Small Business Medical Coverage
Providing small business medical coverage is often seen as a pipe-dream. Simply meeting payroll is often difficult for small business owners. How can they be expected to offer an array of employee benefits such as small business medical insurance, particularly given the spiraling costs of these plans? While the needs for a healthy and productive workforce are the same whether a business is large or small, the owners of small businesses typically do not have enough employees to make these types of group benefit plans affordable.
Small Business Medical Insurance Coverage Benefits Both Employers and Employees
Without a doubt, small business medical coverage can be expensive. Nonetheless, this expense comes with benefits to both the small business owner and his or her employees. When employees and their families are healthy, the number of missed days of work declines, job satisfaction improves, and as a result, productivity increases. Small business medical insurance, therefore, is an investment that can pay off with a more productive workforce, no different from investing in capital improvements or employee training. Large employers have long acknowledged the importance of providing their employees with medical coverage, and the benefits are the same for smaller enterprises. The difficulty for small business owners is finding affordable coverage that does not jeopardize the fiscal stability and future growth of the company.
Options for Locating Affordable Small Business Medical Insurance
Group insurance plans of any kind, including group medical insurance, are priced according to the size of the group; the larger the group, the lower the premiums. This is why the same kind of plan can be affordable on a per-employee basis for a large employer, but out of reach of the small business owner. However, there are options for finding small business medical insurance plans that do not break the bank. Health cooperatives are a growing trend that permits the pooling of resources to bring group purchasing power to the cooperative's members. Similarly, health insurance exchanges bring individuals and small businesses together to purchase plans on a group basis. Another alternative can be high deductible or limited benefit plans. Although not the most comprehensive in small business medical insurance, these plans can at least provide emergency and catastrophic coverage.

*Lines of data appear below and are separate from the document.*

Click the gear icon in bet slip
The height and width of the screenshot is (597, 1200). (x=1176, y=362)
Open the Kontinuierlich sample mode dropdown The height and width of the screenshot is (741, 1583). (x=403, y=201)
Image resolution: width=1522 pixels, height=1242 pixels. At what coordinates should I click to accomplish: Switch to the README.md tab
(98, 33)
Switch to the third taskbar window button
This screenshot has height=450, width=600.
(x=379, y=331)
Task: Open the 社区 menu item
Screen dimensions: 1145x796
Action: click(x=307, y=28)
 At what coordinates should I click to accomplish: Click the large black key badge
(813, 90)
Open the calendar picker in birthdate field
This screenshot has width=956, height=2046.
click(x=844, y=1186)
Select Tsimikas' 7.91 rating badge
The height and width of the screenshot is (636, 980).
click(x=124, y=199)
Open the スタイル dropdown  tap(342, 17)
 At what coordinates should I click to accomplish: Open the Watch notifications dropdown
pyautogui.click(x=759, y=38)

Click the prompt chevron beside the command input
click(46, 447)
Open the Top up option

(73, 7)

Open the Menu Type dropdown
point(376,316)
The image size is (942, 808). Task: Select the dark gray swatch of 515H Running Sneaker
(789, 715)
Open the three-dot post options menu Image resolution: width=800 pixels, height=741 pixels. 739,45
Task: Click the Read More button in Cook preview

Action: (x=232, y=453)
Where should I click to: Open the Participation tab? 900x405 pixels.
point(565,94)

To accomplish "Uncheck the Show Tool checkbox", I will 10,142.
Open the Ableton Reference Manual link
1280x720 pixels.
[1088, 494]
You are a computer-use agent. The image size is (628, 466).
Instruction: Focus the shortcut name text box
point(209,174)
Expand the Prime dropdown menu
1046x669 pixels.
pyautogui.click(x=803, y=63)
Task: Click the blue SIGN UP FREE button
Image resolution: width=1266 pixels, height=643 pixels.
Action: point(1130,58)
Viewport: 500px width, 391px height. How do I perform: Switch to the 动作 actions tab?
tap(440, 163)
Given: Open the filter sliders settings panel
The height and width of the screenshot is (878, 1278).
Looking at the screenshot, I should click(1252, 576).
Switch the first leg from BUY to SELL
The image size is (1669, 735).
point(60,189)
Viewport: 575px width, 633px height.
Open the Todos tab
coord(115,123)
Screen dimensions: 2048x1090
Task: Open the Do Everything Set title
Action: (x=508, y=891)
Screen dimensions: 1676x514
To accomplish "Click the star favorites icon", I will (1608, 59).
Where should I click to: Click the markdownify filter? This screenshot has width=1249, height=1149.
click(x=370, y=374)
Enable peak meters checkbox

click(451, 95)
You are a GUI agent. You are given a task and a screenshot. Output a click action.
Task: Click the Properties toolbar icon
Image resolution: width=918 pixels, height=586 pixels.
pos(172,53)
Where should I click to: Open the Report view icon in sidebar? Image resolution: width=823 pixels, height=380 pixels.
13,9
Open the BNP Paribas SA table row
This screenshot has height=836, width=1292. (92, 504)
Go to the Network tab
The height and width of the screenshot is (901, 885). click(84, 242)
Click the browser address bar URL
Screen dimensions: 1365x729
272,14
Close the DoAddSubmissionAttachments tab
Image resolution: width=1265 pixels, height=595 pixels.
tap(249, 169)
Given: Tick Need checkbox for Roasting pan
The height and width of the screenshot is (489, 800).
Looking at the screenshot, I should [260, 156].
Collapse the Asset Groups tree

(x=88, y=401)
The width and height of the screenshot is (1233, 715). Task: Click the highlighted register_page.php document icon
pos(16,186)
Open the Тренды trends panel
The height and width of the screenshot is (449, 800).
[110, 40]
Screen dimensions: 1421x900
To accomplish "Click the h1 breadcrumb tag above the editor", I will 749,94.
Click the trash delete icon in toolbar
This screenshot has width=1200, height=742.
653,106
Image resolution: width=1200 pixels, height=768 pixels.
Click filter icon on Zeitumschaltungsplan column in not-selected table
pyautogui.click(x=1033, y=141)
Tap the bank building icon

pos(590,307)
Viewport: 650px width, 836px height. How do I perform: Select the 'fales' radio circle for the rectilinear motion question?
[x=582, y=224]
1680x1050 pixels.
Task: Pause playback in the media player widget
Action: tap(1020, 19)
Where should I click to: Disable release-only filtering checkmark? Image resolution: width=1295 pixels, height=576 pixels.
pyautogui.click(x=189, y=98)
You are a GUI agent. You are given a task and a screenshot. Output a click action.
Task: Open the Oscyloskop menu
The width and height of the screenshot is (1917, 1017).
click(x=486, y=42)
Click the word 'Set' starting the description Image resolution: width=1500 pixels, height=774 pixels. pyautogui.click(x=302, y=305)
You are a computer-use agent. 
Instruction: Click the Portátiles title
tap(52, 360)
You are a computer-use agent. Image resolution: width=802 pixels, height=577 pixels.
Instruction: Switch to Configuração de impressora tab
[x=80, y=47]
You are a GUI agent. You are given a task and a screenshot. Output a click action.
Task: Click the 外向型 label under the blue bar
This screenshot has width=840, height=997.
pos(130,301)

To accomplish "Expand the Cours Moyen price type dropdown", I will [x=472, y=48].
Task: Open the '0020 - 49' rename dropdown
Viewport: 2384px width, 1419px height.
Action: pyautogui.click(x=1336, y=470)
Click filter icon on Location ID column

Under the recent health insurance reform law, officially known as the Patient Protection and Affordable Care Act, employer shared responsibility for providing medical insurance to employees will be required for large employers, but small businesses with fewer than 25 employees will be exempt. However, the law will encourage small business medical coverage through the expansion of health cooperatives and insurance exchanges. For those employers that still choose not to offer small business medical insurance, their employees may be eligible for affordability credits under the law. These credits will assist individuals in securing affordable medical insurance through the insurance exchanges. Finding a way to offer small business medical coverage for employees may seem like a daunting task, but as the new law unfolds over the next several years, the available options will continue to expand.